Why shouldn't digital goods be subject to the same taxation? If you bring blurays across borders why does that incur a tarif when a download doesn't.
Where do you apply the tariffs?
Does every nation in the IP chain get a cut, you did use their infrastructure after all, or do you only pay at the point of consumption? What happens when it's a multi-port stream being sent in pieces from mirrors across the globe, are there different tariff rates based on the source of each specific portion of the stream or does it only count from the nation which runs the service and where you're buying from?
What happens when you're redownloading a file you already "own", do you need to pay tariffs again or will the stream be flagged as already bought? If an "already bought" flag exists, how do you prevent someone from spoofing it to avoid paying the tariff?
To prevent that kind of fraud at the national taxation level wouldn't they require regulatory bodies in each nation to have a repository, tied to your legal name, containing a list of all the digital goods you "own", so you're not charged a second time? Wouldn't every single potential nation worldwide need to have this list in case your file request is somehow routed through one of their country's servers, stopping them from charging their portion of the tariff? What if some of those less reputable nations magically "loses" your purchase history and charges you the tariff anyway, who do you go to to get that recovered? Or will the amount be so small no one bothers, thus leading to rampant fraud by the third party corporations paid to administer the program who'll just add those "illegal" overcharges to their bottom line?
How would something like this align with global privacy and the protection of human rights?

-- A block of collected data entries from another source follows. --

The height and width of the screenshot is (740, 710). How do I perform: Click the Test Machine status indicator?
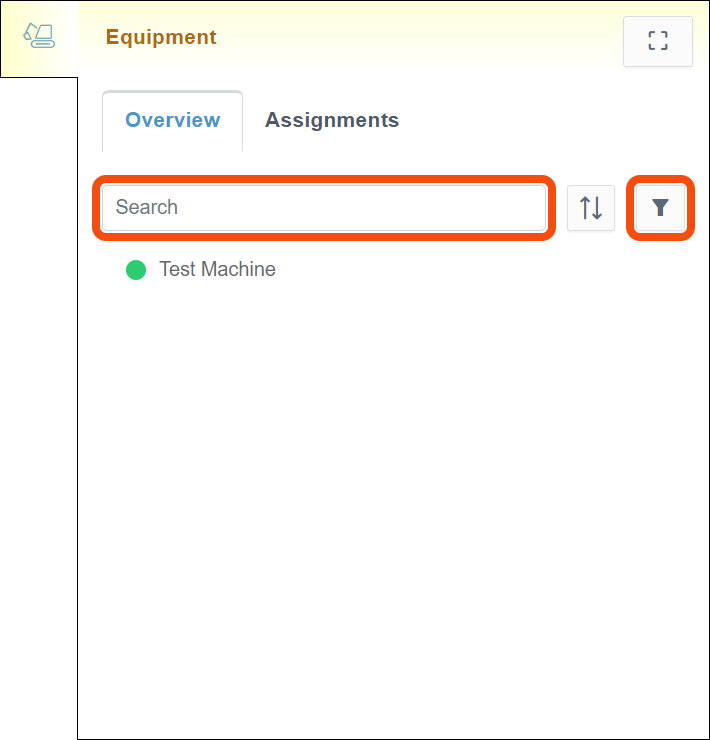pyautogui.click(x=136, y=270)
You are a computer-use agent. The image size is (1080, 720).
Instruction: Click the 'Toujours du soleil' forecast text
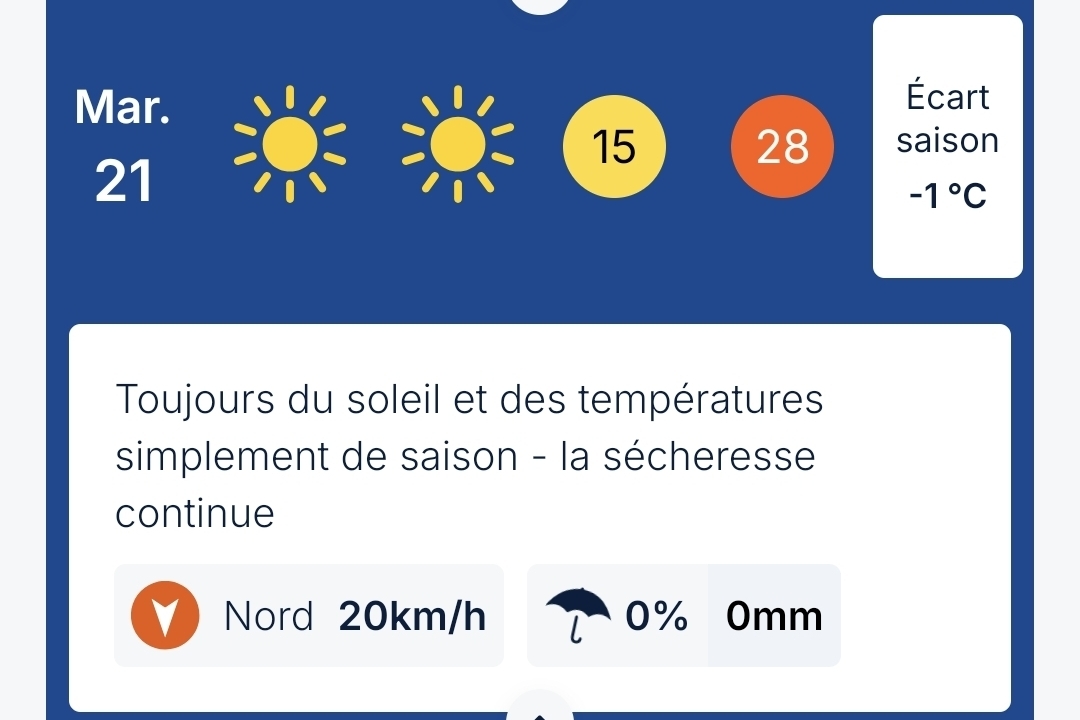point(469,456)
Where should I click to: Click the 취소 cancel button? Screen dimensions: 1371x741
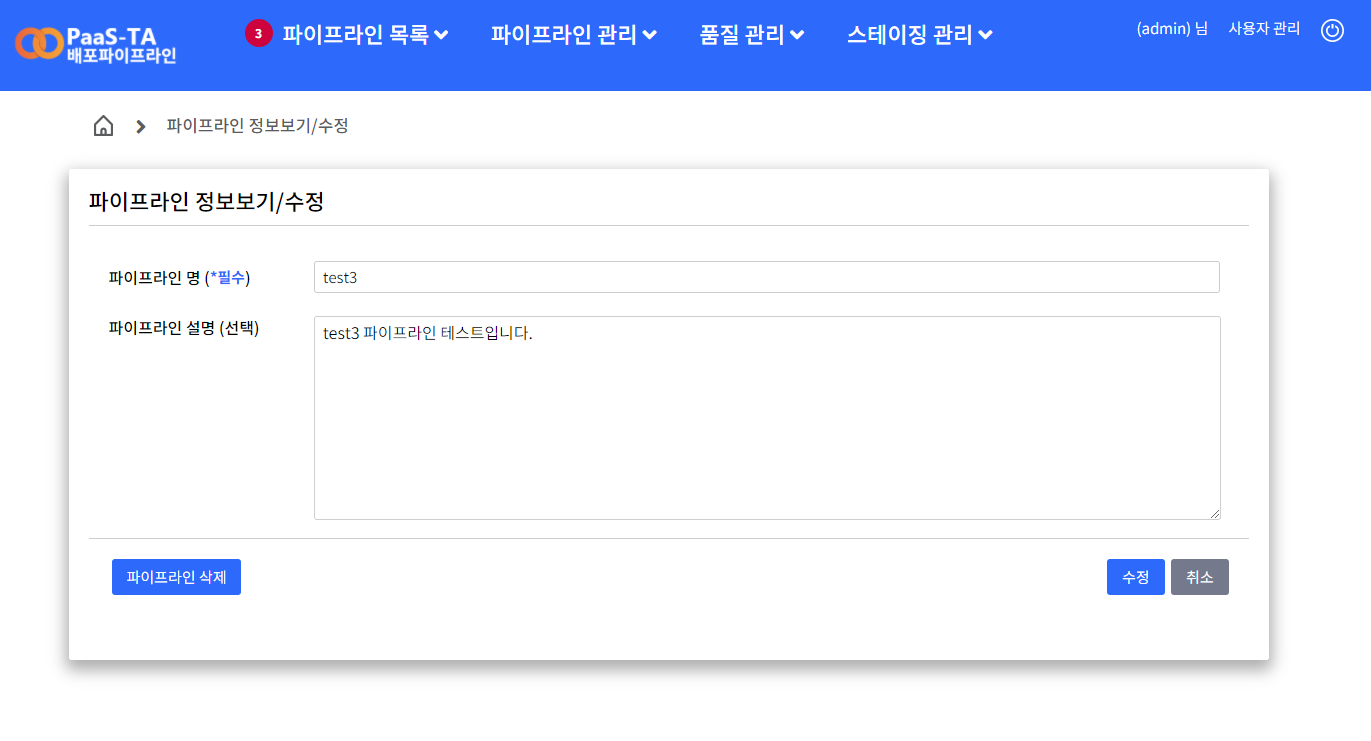pos(1199,576)
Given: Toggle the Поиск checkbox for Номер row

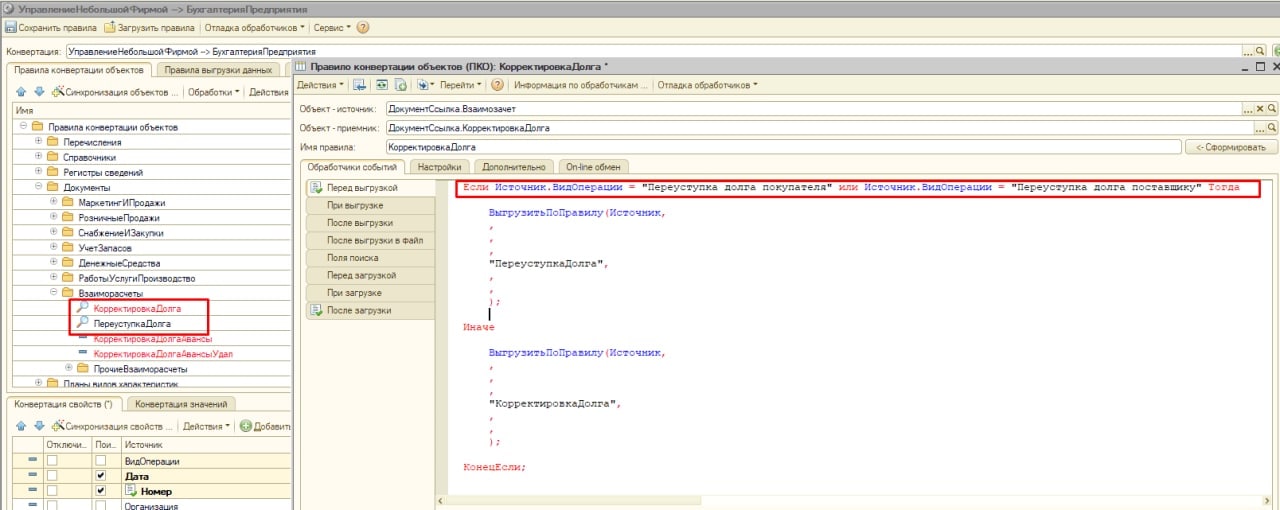Looking at the screenshot, I should 99,492.
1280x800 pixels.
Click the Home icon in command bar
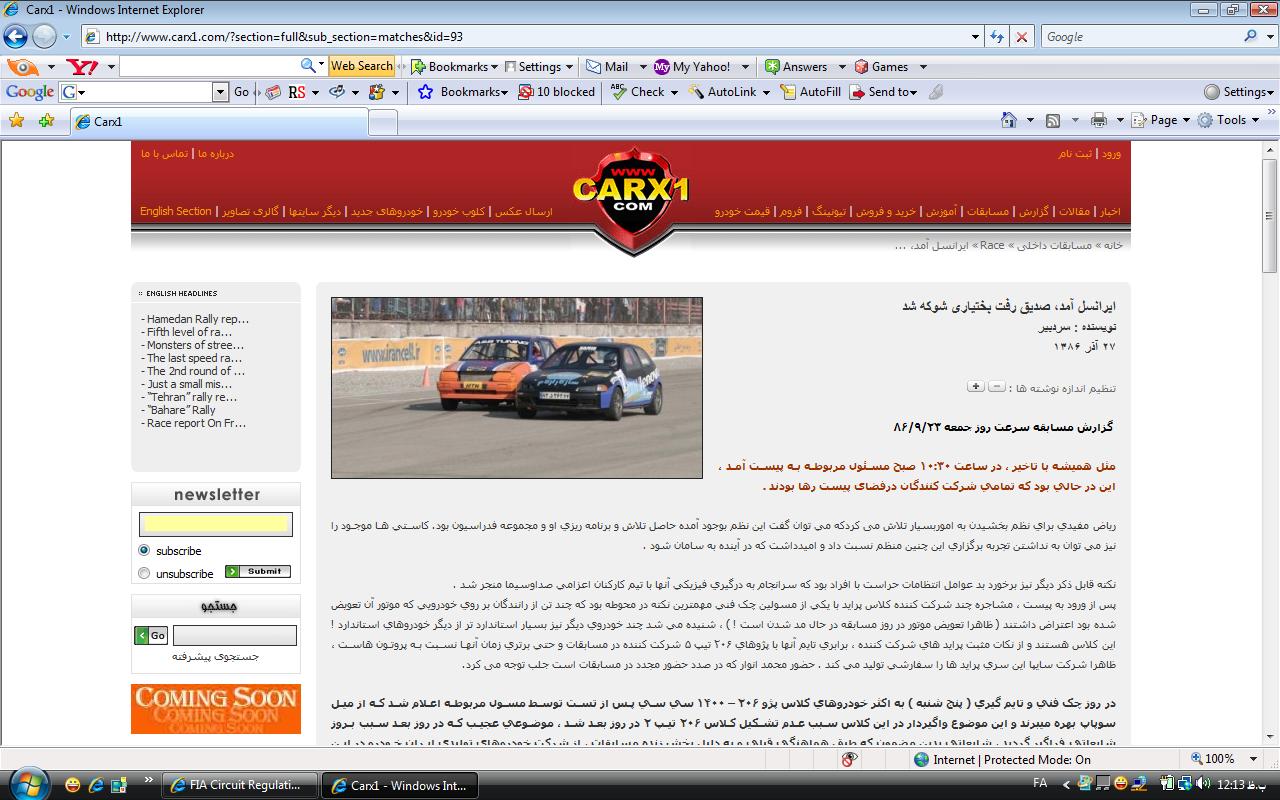pyautogui.click(x=1010, y=120)
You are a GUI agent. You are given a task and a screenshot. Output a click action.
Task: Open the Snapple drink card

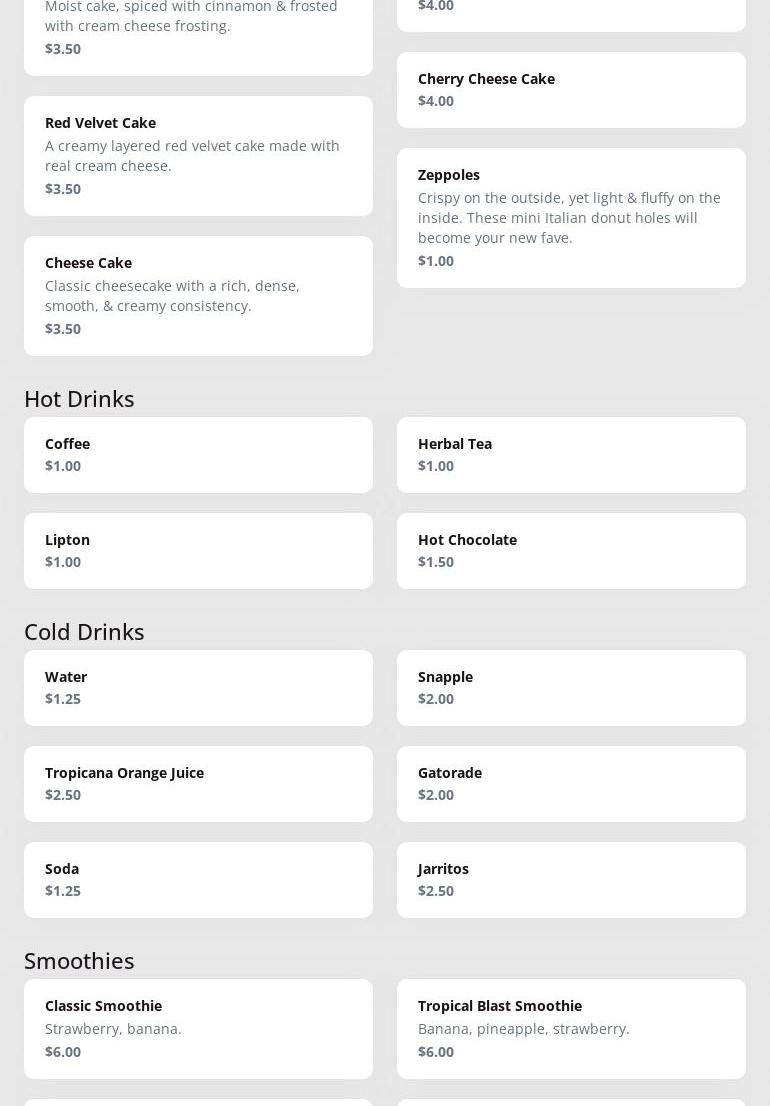571,688
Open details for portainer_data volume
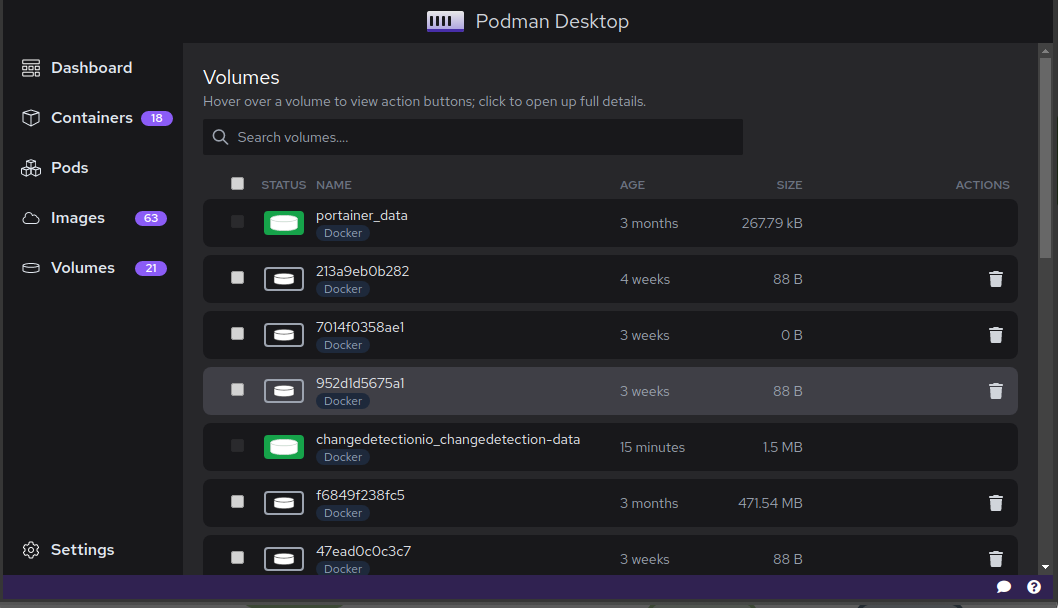 (x=361, y=215)
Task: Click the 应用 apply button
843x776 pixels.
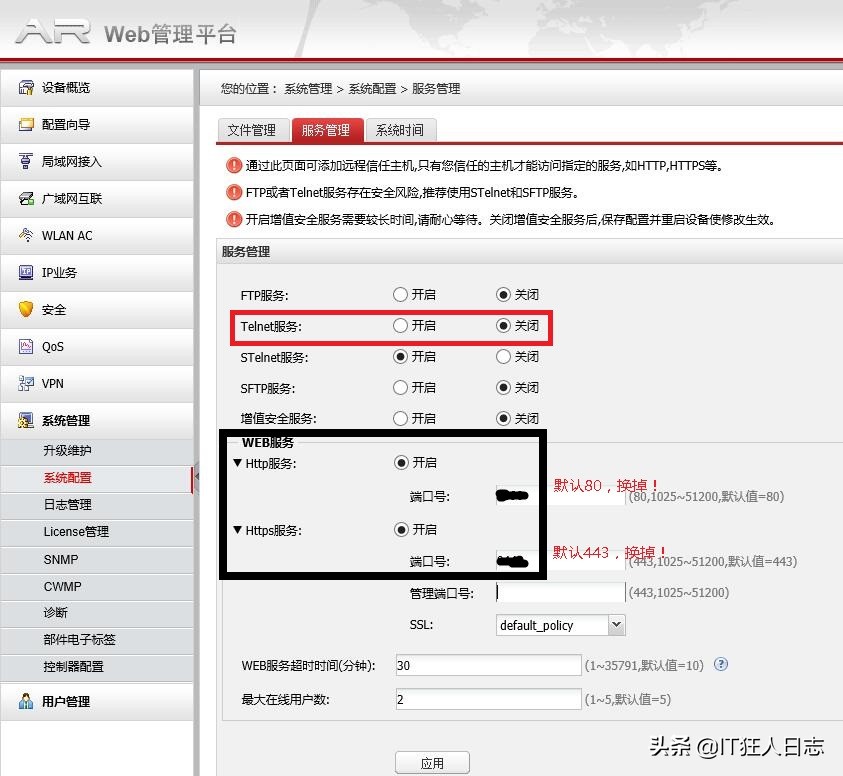Action: (432, 761)
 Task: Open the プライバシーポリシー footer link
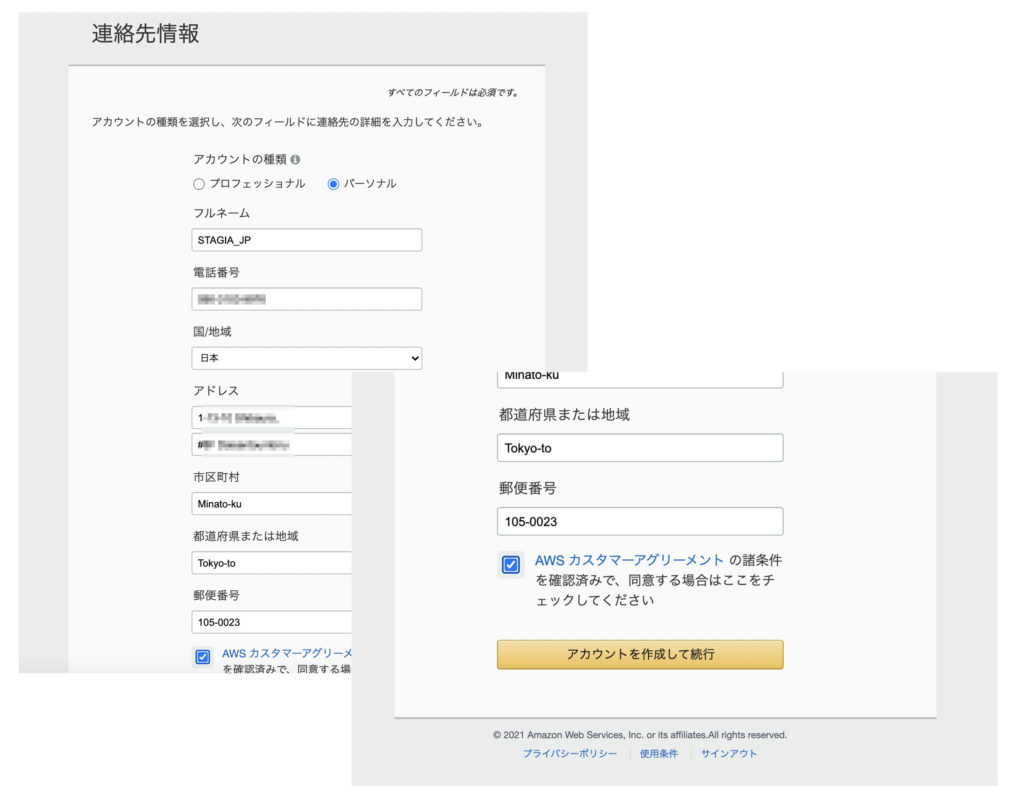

Some might not care if the feds know they bought "Paw Patrol" for their kids, but what about authoritarian regimes - would you want some dictatorial nation state's loyalty office targeting your family who might still live in their police state hellhole because you'd dared read Orwell's 1984, Bradbury's Fahrenheit 451, or Attwood's Handmaid's Tale in a nation which has a stable democracy and might talk about it with your oppressed family?